Challenge a
Quote the stretch of the passage about playing harp at weddings from "So I practiced" through "early this summer.", keeping every word as it appears.
──────── Passage provided
Anyway, about two-and-a-half years ago word got around at church that I played the harp; and soon thereafter, I received a request to play at a wedding. I agreed, because the young couple were very nice people, and they asked me very nicely, and they gave me five months warning to practice.
So I practiced my butt off for five months. And it took me all five months to get ready. And I played at their wedding, and everything worked. But then, relieved from the pressure of practicing for an impending gig, I slacked off my practice.
And because everything worked, another bride-to-be asked asked me to play at her wedding the following summer (2006). Again, I pulled out the harp and practiced my butt off for about five months, and again, everything worked out. And again, as soon as the pressure was off, the harps were put back in their corner and I did very little practice until early this summer.
So then I had two couples ask me to play for their weddings this summer. This time, I was starting to feel like an old hand at this; that, plus the fact that I had another little rugrat crawling around, tempted me to slack off a little from the practice. And I didn't have as much lead-time to practice, this time around; I only had three months warning instead of five. But knowing that I wouldn't have as much time to work on it, I picked easier pieces. And the first of these two weddings, back in early August, went very smoothly.
Now because I had been using a lot of the same pieces at all these weddings, my fingers have pretty well got all the movements memorized. I say my fingers have it memorized, because it's not my conscious mind doing it. In fact, when I start thinking about what my fingers are doing, they immediately get all tangled up. I find I can only play the more intricate passages if I have them absolutely memorized, and if I don't think about what my fingers are doing. So over the last several months, my practices have been shifting away from the object of making my fingers play the right notes, and toward all these features of musicality--dynamic phrasing, tempo that is completely under my control, so that I can intentionally change it, fluidly, to match the needs of the music. And I got pretty good at making the harp sing.
Saturday's wedding was the first wedding I ever played for where I didn't feel frightened going in. It being my fourth wedding in just over two years, I'm starting to feel like I'm an old pro at this.
However, I gave myself a bit of a reminder that I'm not in fact a pro. I wound up completely losing my fingering during the bridal procession, of all places. I was playing Bach's Jesu, Joy of Man's Desiring, and my fingers were on autopilot--which, as I mentioned, is the only way I can play these pieces and not fall apart--when my fingers pre-placed themselves on the wrong strings. Then of course they played the wrong notes. Then my conscious mind jumped in to try to fix things. Then I was thinking about what my fingers were doing, then I lost it. I was able to recover enough to noodle out some nice-sounding Bach-like fluffiness until the bride made it to the front of the auditorium, but that felt like the longest bridal procession I've ever had to play.
────────────────
──────── Data in this exercise
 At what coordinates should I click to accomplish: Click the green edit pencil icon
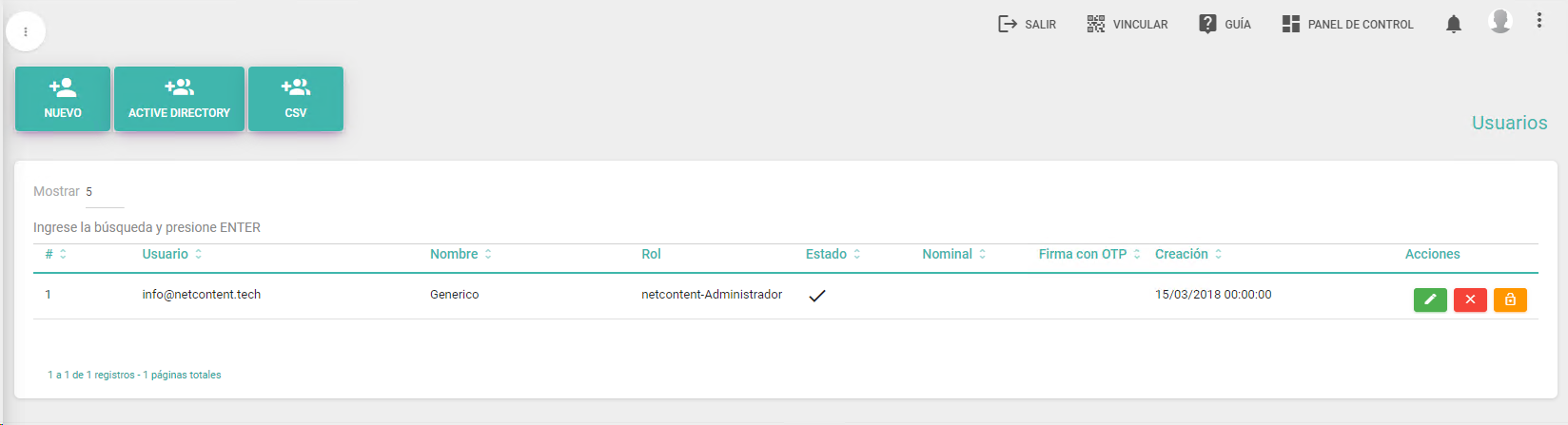[1430, 299]
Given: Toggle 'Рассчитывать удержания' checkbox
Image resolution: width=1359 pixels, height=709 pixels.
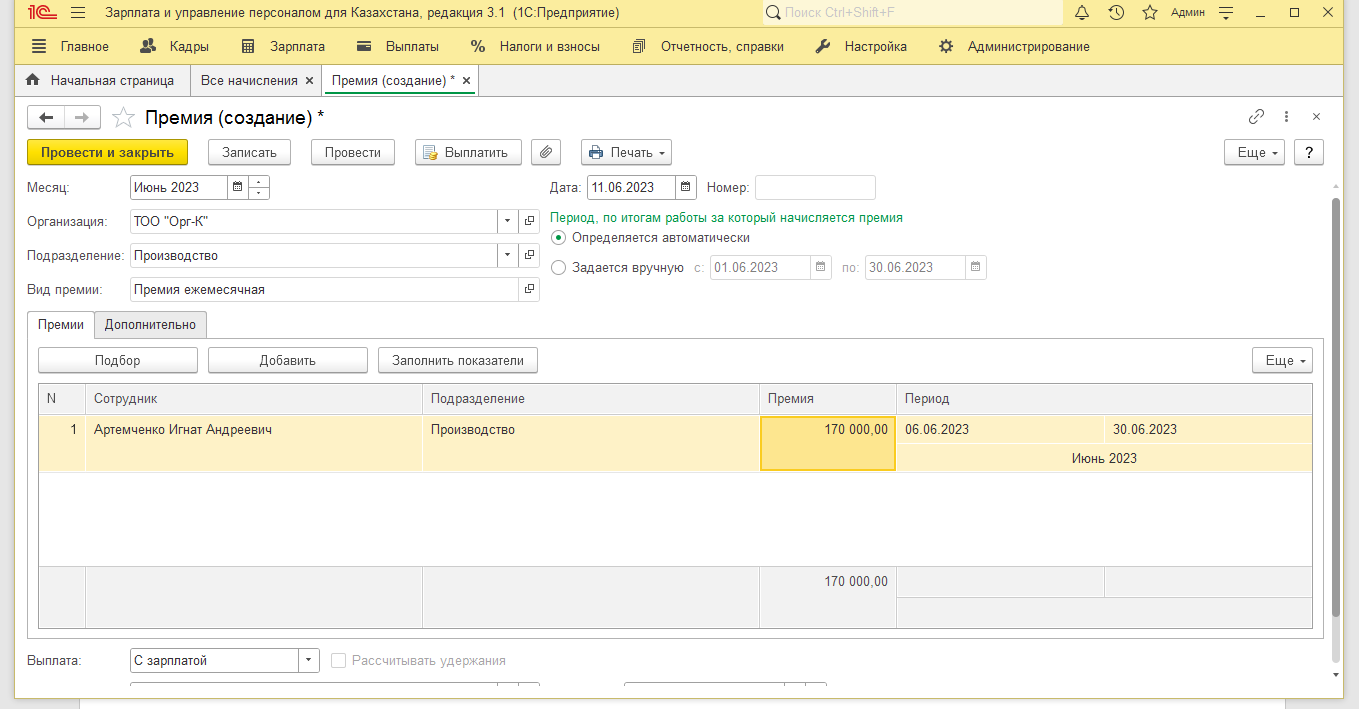Looking at the screenshot, I should tap(338, 660).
────────────────
Challenge b
Print the stretch of the records from the line that contains "Given: Toggle 'Рассчитывать" through the end of the records, both ends included. Leave the pictures out of your answer.

Written reply a
So I practiced my butt off for five months. And it took me all five months to get ready. And I played at their wedding, and everything worked. But then, relieved from the pressure of practicing for an impending gig, I slacked off my practice.
And because everything worked, another bride-to-be asked asked me to play at her wedding the following summer (2006). Again, I pulled out the harp and practiced my butt off for about five months, and again, everything worked out. And again, as soon as the pressure was off, the harps were put back in their corner and I did very little practice until early this summer.

Written reply b
Given: Toggle 'Рассчитывать удержания' checkbox
Image resolution: width=1359 pixels, height=709 pixels.
Looking at the screenshot, I should tap(338, 660).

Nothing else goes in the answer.